4.30 In patients with LN-negative disease, using the test in clinical practice appeared to result in low rates of chemotherapy in patients with low risk (2% to 12%), with acceptable outcomes (distant recurrence-free survival, distant recurrence-free interval or invasive disease-free survival 96% to 99.6%). Rates of chemotherapy increased with increasing risk category, and were generally higher in patients with LN-positive disease. It was not possible to conclude whether patients in intermediate and high-risk categories had better outcomes as a result of using Oncotype DX to guide treatment because there were no comparator groups (patients who had treatment without Oncotype DX testing).
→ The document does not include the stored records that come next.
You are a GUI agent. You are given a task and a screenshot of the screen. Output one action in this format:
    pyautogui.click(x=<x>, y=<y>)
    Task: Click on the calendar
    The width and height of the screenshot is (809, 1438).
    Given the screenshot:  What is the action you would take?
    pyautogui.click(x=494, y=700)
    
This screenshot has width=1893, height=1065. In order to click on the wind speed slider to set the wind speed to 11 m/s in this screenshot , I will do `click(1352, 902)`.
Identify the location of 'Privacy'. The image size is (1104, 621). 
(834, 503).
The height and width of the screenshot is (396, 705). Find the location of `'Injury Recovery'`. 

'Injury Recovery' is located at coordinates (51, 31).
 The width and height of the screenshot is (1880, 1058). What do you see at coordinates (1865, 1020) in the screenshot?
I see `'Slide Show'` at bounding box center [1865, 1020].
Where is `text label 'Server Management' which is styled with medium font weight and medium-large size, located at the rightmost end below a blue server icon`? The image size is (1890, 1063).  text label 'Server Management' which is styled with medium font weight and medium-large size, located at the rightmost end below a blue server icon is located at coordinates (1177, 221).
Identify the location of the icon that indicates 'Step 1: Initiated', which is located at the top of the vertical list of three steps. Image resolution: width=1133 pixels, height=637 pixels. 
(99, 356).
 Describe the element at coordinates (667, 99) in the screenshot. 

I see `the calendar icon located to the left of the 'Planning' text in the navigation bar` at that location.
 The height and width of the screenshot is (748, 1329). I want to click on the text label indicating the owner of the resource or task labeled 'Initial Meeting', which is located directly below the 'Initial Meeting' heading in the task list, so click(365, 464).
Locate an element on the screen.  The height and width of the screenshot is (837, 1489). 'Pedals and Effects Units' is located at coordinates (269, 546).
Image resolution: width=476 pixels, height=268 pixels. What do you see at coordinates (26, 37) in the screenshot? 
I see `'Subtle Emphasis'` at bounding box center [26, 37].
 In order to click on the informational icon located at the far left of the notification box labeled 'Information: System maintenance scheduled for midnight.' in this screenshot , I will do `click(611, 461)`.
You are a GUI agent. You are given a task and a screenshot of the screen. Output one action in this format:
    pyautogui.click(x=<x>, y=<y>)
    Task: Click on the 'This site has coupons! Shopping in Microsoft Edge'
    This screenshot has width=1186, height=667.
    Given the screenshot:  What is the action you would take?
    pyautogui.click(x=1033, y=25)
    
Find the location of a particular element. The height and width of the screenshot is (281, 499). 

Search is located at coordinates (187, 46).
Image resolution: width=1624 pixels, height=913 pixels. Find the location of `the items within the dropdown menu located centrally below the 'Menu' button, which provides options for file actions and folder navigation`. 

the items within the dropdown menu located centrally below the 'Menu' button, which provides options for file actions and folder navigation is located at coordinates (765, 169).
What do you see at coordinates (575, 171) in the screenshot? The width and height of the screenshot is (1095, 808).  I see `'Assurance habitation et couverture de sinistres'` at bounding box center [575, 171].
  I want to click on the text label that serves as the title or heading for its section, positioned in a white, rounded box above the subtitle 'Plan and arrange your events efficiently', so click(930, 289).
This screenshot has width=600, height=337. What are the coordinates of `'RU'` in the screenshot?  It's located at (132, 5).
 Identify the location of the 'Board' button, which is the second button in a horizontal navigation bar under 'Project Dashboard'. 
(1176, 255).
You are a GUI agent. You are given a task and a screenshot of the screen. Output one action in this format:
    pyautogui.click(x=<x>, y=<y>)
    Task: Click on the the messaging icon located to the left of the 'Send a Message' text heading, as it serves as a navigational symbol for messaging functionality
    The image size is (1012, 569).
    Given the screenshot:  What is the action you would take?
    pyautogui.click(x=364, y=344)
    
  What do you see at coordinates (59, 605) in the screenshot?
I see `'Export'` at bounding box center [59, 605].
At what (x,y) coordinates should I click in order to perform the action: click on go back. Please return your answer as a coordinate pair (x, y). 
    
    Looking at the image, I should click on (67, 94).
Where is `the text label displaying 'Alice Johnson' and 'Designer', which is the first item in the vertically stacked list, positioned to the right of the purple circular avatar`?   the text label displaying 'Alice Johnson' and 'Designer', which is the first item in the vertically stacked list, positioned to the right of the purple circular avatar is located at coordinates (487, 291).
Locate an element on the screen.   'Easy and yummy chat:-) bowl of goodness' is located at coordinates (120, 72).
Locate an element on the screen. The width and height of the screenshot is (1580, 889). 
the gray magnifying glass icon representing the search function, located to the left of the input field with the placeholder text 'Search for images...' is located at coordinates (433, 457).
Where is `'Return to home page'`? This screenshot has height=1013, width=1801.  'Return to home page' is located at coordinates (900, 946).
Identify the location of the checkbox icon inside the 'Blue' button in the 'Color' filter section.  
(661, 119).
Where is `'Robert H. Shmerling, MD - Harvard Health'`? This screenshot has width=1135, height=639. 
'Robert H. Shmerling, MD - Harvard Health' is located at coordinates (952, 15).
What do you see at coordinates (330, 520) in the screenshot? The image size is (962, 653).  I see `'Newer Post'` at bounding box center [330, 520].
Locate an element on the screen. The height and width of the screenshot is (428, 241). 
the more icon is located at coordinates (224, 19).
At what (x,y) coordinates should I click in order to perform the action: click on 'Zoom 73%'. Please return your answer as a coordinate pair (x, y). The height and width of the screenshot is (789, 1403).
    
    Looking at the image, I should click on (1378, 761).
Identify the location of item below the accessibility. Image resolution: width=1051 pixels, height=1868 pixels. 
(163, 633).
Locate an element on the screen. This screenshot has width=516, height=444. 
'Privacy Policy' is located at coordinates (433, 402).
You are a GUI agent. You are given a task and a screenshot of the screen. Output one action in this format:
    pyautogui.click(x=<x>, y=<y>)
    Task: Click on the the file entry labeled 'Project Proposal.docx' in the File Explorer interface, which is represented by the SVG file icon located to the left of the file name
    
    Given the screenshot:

4.31 One study (TAILORx; Sparano et al. 2018) reporting evidence on clinical utility was published after completion of the diagnostics assessment report. This study was a prospective, partially randomised study in which patients with an Oncotype DX Recurrence Score result of 0 to 10 had endocrine therapy, patients with Recurrence Score results of 26 and above had endocrine therapy plus chemotherapy, and those with Recurrence Score results of 11 to 25 were randomised to have either endocrine therapy alone, or endocrine therapy plus chemotherapy. The cut‑offs in this study were different to the cut-offs recommended by the company (less than 18, 18 to 30 and greater than 30; see section 3.15). The 2018 publication focused on the results from patients in the intermediate-risk group who were randomised to treatment. It reported that across all patients with Recurrence Score results of 11 to 25, there were no clinically relevant or statistically significant differences between those who had endocrine therapy alone and those who had chemotherapy plus endocrine therapy. Results for the primary end point of 9-year invasive disease-free survival were 84.3% with chemotherapy and 83.3% without chemotherapy; an absolute difference of 1.0% (hazard ratio [HR] 1.08, 95% confidence interval [CI] 0.94 to 1.24, p=0.26). The upper confidence interval was within the pre-specified non-inferiority margin (HR 1.322). Results for freedom from distant recurrence at 9 years were 95% with chemotherapy and 94.5% without chemotherapy; an absolute difference of 0.5% (HR 1.10, 95% CI 0.85 to 1.41, p=0.48). However, exploratory subgroup analyses suggested that chemotherapy may have an effect in some subgroups, such as those with Recurrence Score results of 21 to 25 and possibly Recurrence Score results of 16 to 20, particularly in people aged 50 or under. The EAG noted that no analysis was available for the subgroup of patients with Recurrence Score results of 11 to 25 and a modified Adjuvant! Online high risk score.

MammaPrint

4.32 Two studies reported evidence relating to the clinical utility of MammaPrint. MINDACT was a prospective, partially randomised study in which clinical risk was determined using a modified version of Adjuvant! Online. Patients with risk scores that disagreed from MammaPrint and modified Adjuvant! Online were randomised to chemotherapy or no chemotherapy. Of patients included in the study, 88% had HR-positive disease and 90% HER2-negative disease, therefore some patients were outside of the scope for this assessment. For the group who were high risk with modified Adjuvant! Online and low risk with MammaPrint, 5-year distant metastasis-free survival was 95.9% with chemotherapy and 94.4% without chemotherapy, a non-statistically significant absolute difference of 1.5% (adjusted hazard ratio for distant metastasis or death with chemotherapy compared with no chemotherapy, 0.78; 95% CI 0.50 to 1.21; p=0.27). For the group who were low risk with modified Adjuvant! Online and high risk with MammaPrint, 5-year distant metastasis-free survival was 95.8% with chemotherapy and 95.0% without chemotherapy, a non-statistically significant absolute difference of 0.8% (adjusted hazard ratio for distant metastasis or death with chemotherapy compared with no chemotherapy, 1.17; 95% CI 0.59 to 2.28; p=0.66). The EAG judged MINDACT to be at low risk of bias in terms of randomisation, allocation concealment and reporting. However, no details of blinding were reported.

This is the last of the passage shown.